No. I should have been probably doing other things too. No, I am glad we didn’t buy that particular insurance operation. I would have done the reinsurance transaction that was involved on Sunday night. The Lehman thing I still don’t understand, even to this day, exactly what the transaction was. No, it was—it was—it was a movie to see but not to participate in.

We are one year out. Last year, what was the worst possible thing you could imagine happening that didn’t happen?

Well, I think if the country and the Fed. I mean if (Federal Reserve chairman Ben) Bernanke and (former treasury secretary Henry) Paulson and whoever else was involved with the decision, if they hadn’t have stepped up to guarantee—in effect guarantee—commercial paper and guarantee the money market funds, the meltdown would have been immediate. I mean it’s hard to tell how far it would have gone. But it would have gone—it would have gone further than anybody would have wanted to see. And that—you can argue, if Bank of America hadn’t bought Merrill Lynch on Sunday, on Monday I think Merrill would have gone. And so if you had Lehman and Merrill go in the same day—who knows what would have happened.

Who do you think the biggest heroes are?

Well, I think... Bernanke. I think Paulson’s a hero. I think (current treasury secretary Timothy) Geithner’s a hero. You know, you can look back and say you could have done this a little differently or that a little differently, but at the time I called it an economic Pearl Harbor and in the end we got through Pearl Harbor. And and it could have turned out a lot differently.

There are some people, including (bank analyst) Meredith Whitney, who say we’ve just kicked things down the road. That the banks are still struggling. That we have a lot of problems that could still come up from credit cards, from other areas, from consumers getting pinched for—needing credit. Are we through the worst of it?

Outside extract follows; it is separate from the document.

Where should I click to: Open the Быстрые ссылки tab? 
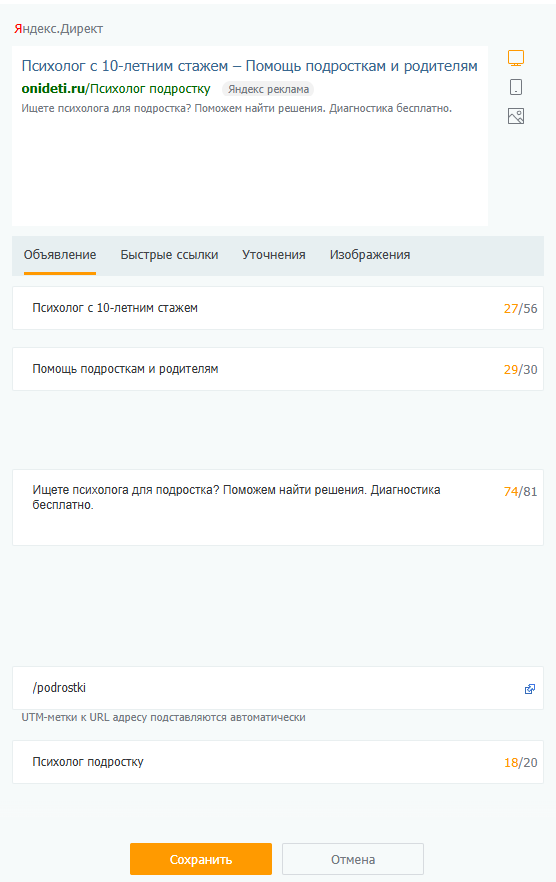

Oh, I think we’re certainly ...through the worst of it in residential real estate in all probability. And the reason is we’re building a lot fewer houses and we’re forming households, so that solves itself over time. Doesn’t do it in a day or a week, but it solves itself. So we’re further on that. We’re going to have unusual losses in credit cards and in commercial real estate, all of that. But we’re a lot better off than we were a year ago. I mean for one thing, some of the toxic assets have been flushed through. There’s been capital raised. There’s... We’re immeasurably better than we were a year ago.

But is there a risk of a second downturn? Will unemployment levels climb to a point where it becomes a leading indicator rather than a lagging indicator?

I think the odds are very much against getting significantly worse. It’s sort of plateaued at the bottom right now, but if you got some horrible exogenous event, some—some, you know, 9/11-type event or worse—you know, you could have something that would be really disruptive and start things all over again. But in terms of problems that we have identified and are working with, we’ve got more to come. But we’re past the critical point.